Schwartz said an announcement of the task force's existence was imminent. He took the blame for not having created it until now, and acknowledged that not all of the potential members have been asked to join yet.
"It was nothing other than the inertia of summer vacations that slowed it down," Schwartz said.
In recent studies and audits, HUD has said that the housing authority has too many vacant apartments, a "woefully inadequate" maintenance system, an increasing number of tenants who don't pay their rent and a poor procurement system.
The $26.9 million HUD wants to sit on would pay for major repairs -including elevators - at many of the authority's 29 housing projects. Several tenants have been killed or seriously injured while playing or riding in the elevators.
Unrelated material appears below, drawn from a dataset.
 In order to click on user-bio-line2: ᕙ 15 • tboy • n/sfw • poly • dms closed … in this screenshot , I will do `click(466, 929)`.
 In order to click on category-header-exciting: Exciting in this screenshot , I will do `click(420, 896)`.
The awarding of the major-repairs grant was supposed to be announced last week, when other public housing authorities around the country received word they'd get similar grants. But the Philadelphia Housing Authority wasn't on the list.
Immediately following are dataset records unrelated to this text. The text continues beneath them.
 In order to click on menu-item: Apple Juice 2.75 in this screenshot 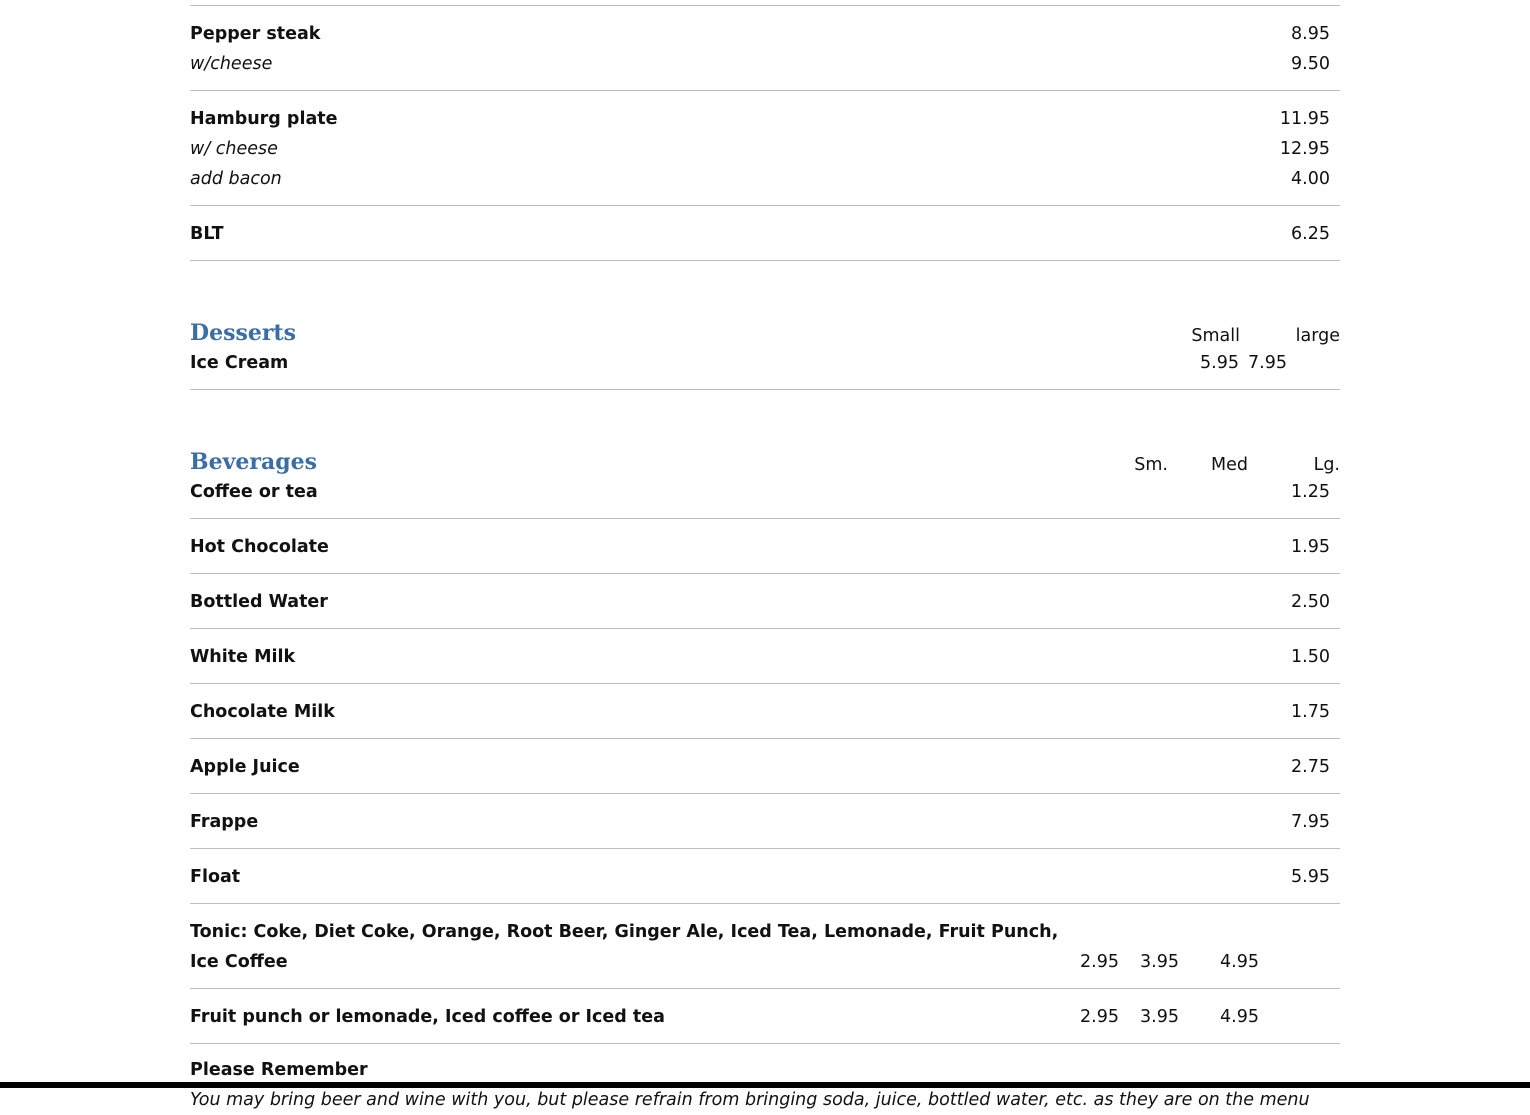, I will do `click(765, 766)`.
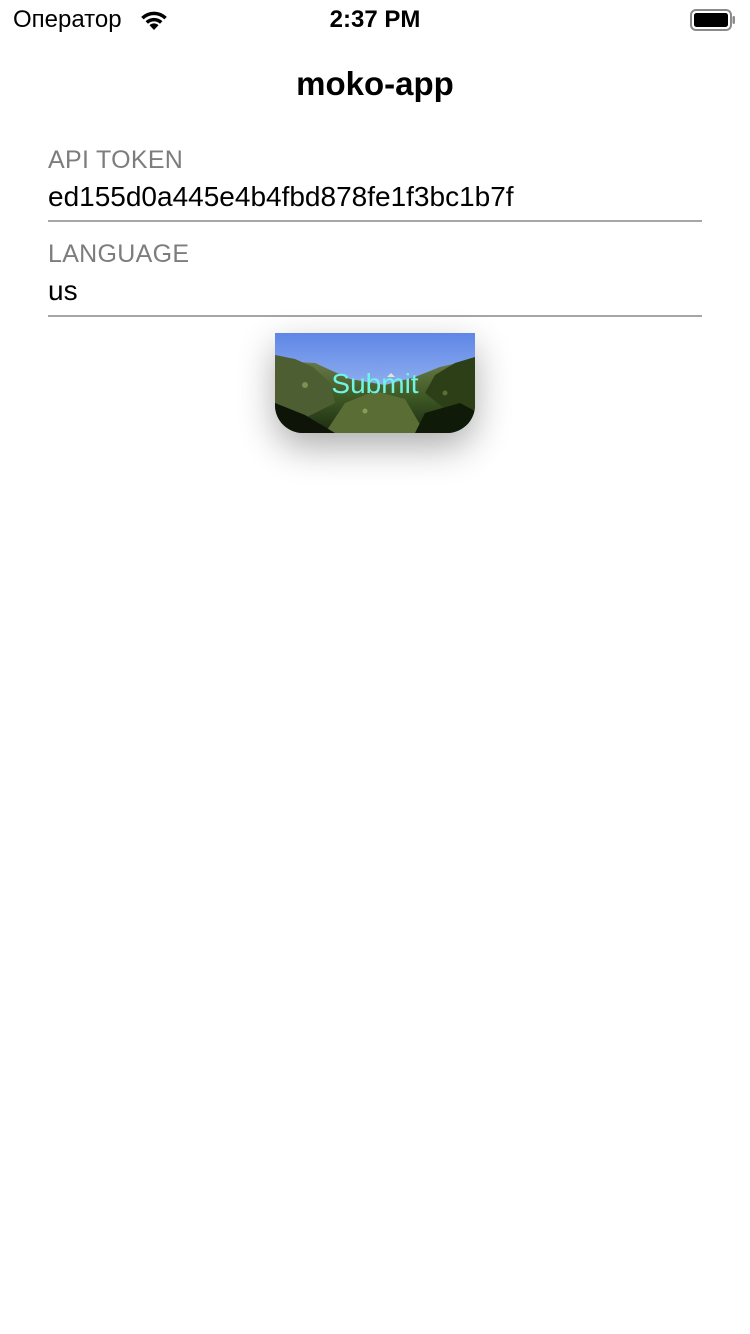 Image resolution: width=750 pixels, height=1334 pixels. What do you see at coordinates (712, 20) in the screenshot?
I see `battery-icon` at bounding box center [712, 20].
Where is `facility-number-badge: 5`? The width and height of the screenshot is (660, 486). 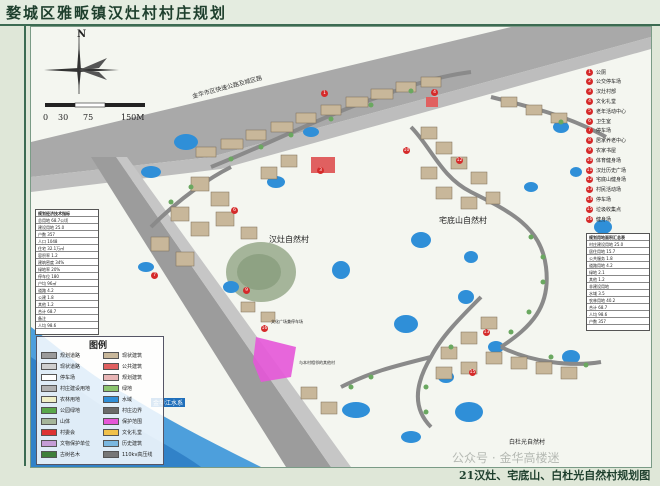 facility-number-badge: 5 is located at coordinates (590, 111).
A HUD source said he did not know when PHA would be notified about whether it is getting the grant.
But Gregory Kern, PHA's executive director, said he believed he would get the money "any day."
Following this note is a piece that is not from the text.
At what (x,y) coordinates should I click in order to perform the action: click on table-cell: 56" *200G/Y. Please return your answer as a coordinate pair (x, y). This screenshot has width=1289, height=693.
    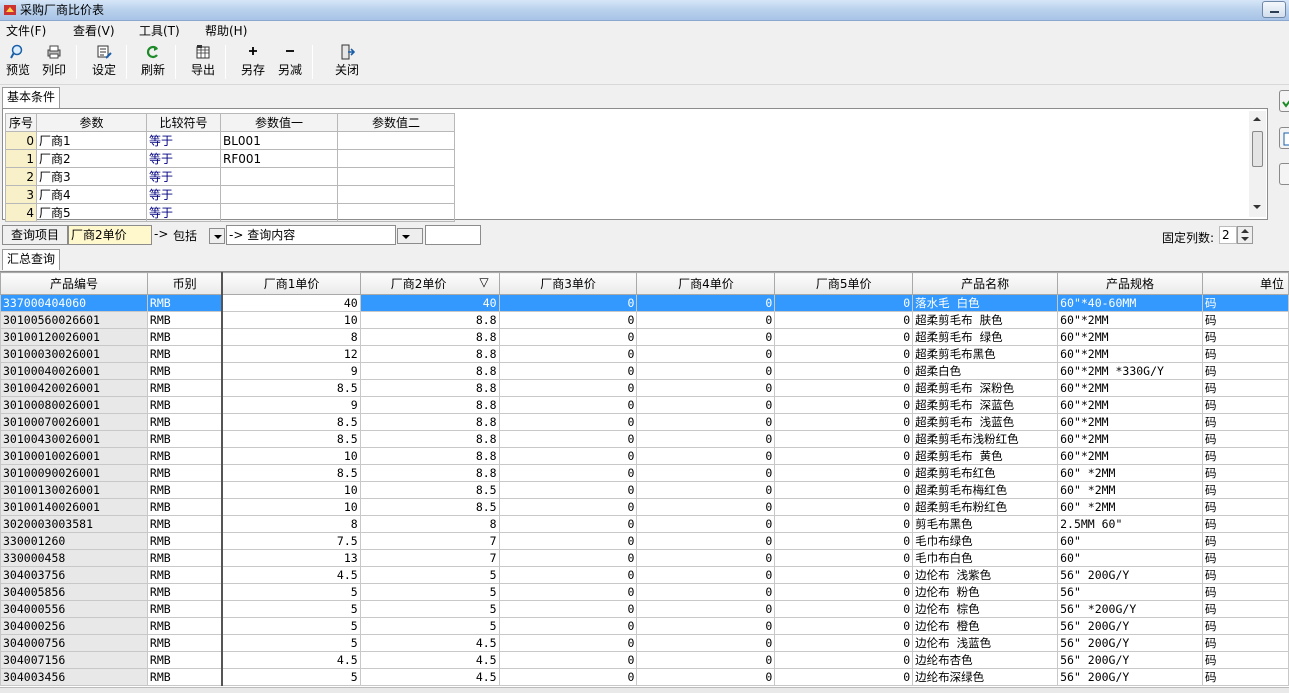
    Looking at the image, I should click on (1130, 609).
If HUD goes through with its plans to hold up the money, it will be the second time in two years the agency has withheld funds from a Philadelphia housing agency because it was dissatisfied with the way its money was spent.
In 1986, HUD was so frustrated with the way the Goode administration was running its Community Development Block Grant program that it held up $13 million of the $52 million grant. That money wasn't fully returned to the city until June.